3.3 LZNT1

The following shows an example of LZ77 compression in which the compressed word references data that is not wholly contained in the uncompressed buffer at the time when the word is processed. In this scenario, the compressed word is processed by copying data from the start of the uncompressed target region to the end.

The following ANSI string, including the terminal NUL, is 142 bytes in length.

 F# F# G A A G F# E D D E F# F# E E F# F# G A A G F# E D D E F# E D D E E F# D E F# G F# D E F# G F# E D E A F# F# G A A G F# E D D E F# E D D

The algorithm, using the standard compression engine, produces the following hexadecimal output with a length of 59 bytes.

 0x00000000: 38 b0 88 46 23 20 00 20
 0x00000008: 47 20 41 00 10 a2 47 01
 0x00000010: a0 45 20 44 00 08 45 01
 0x00000018: 50 79 00 c0 45 20 05 24
 0x00000020: 13 88 05 b4 02 4a 44 ef
 0x00000028: 03 58 02 8c 09 16 01 48
 0x00000030: 45 00 be 00 9e 00 04 01
 0x00000038: 18 90 00

The compressed data is contained in a single chunk. The chunk header, interpreted as a 16-bit value, is 0xB038. Bit 15 is 1, so the chunk is compressed; bits 14 through 12 are the correct signature value (3); and bits 11 through 0 are decimal 56, so the chunk is 59 bytes in size.

The next byte, 0x88, is a flag byte. Bits 0, 1, and 2 of this byte are clear, so the next 3 bytes are not compressed. They are 0x46 ('F'), 0x23 ('#'), and 0x20 (a space). The output stream now contains "F# ".

Bit 3 of the flag byte is set, however, so the next two bytes are part of a compressed word; in this case, that word is 0x2000. Here, the offset from the start of the uncompressed data, U, is 3 bytes; there is no value M such that M >= 4 and 2M-1 < U, so the compressed word has 4 bits of displacement and 12 bits of length. The stored displacement is 2 (0010) and the stored length is 0 (0000 0000 0000); the actual displacement is 3 (2 + 1 = 3) and the length is 3 (0 + 3 = 3). The next 3 characters of uncompressed data are "F# ", which results in an uncompressed string of length 6: "F# F# ".

Bits 4 through 6 of the flag byte are clear, so the next three bytes are literals: 0x47 ('G'), 0x20 (a space), and 0x41 ('A'). The string is now "F# F# G A". Bit 7 is set, so the next two bytes are a compressed word, 0x1000. The offset from the start of the chunk is 9 bytes, so the compressed word once again has 4 bits of displacement and 12 bits of length. The stored displacement is 1 (0001) and the stored length is 0 (0000 0000 0000); thus, the final displacement is 2 (1 + 1 = 2) and the final length is 3 (0 + 3 = 3).

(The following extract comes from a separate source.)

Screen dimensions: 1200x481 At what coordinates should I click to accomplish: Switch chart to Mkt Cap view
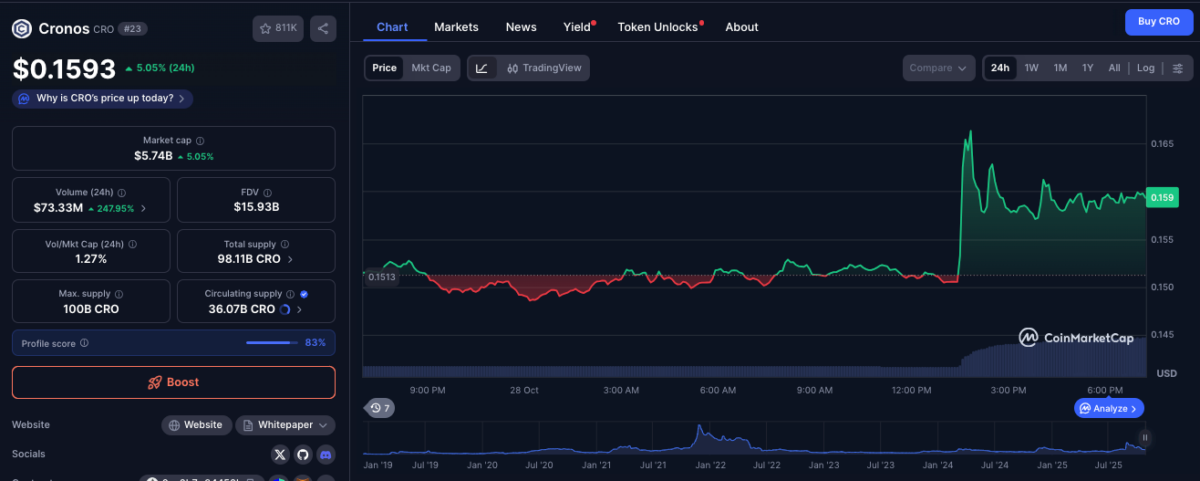point(431,68)
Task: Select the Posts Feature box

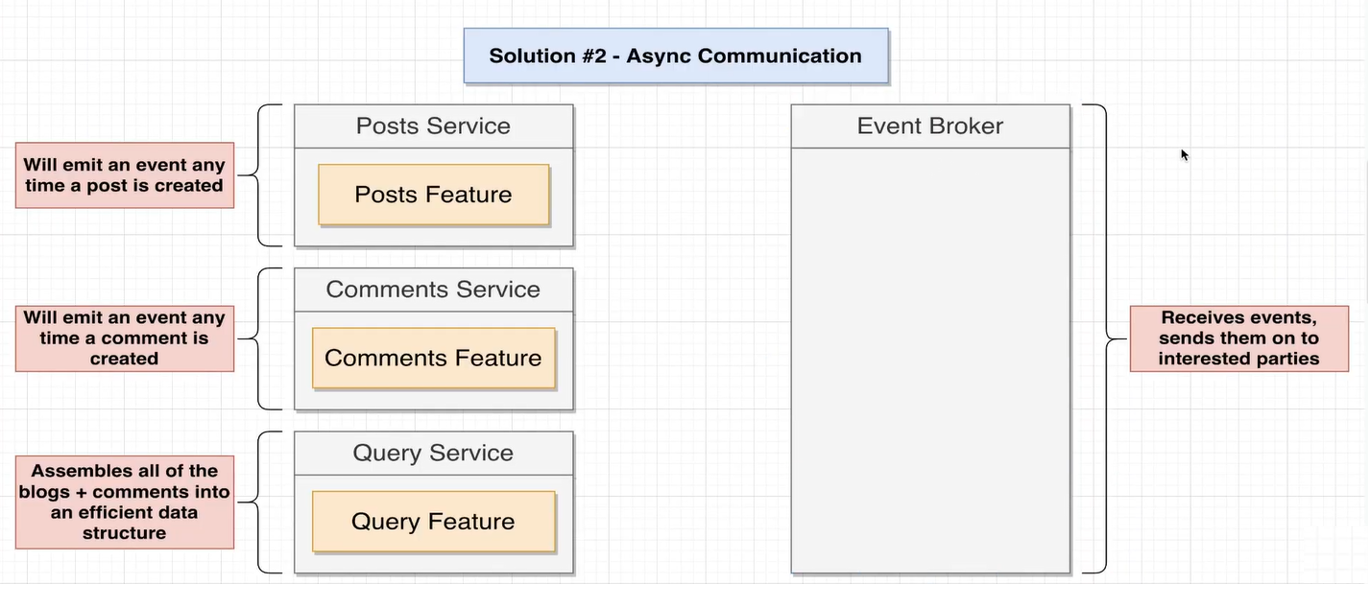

This is a case in which the current uncompressed length (9 bytes) minus the displacement plus the length (10 bytes) actually exceeds the amount of uncompressed data, so character-by-character copying from the beginning of the displaced region is important. The first character is a space, so the string is "F# F# G A "; the next character is an A, resulting in "F# F# G A A"; and the next is the space that was just written, resulting in "F# F# G A A ".

The rest of the decompression proceeds similarly.

The final flag byte is located at offset 0x37. This is the 56th byte of compressed data; only three bytes remain. The flag byte is 0x01, so the next two bytes are a single compressed word. The final byte is a literal value, 0x00. The remainder of the flag byte is ignored because no data remains in the buffer.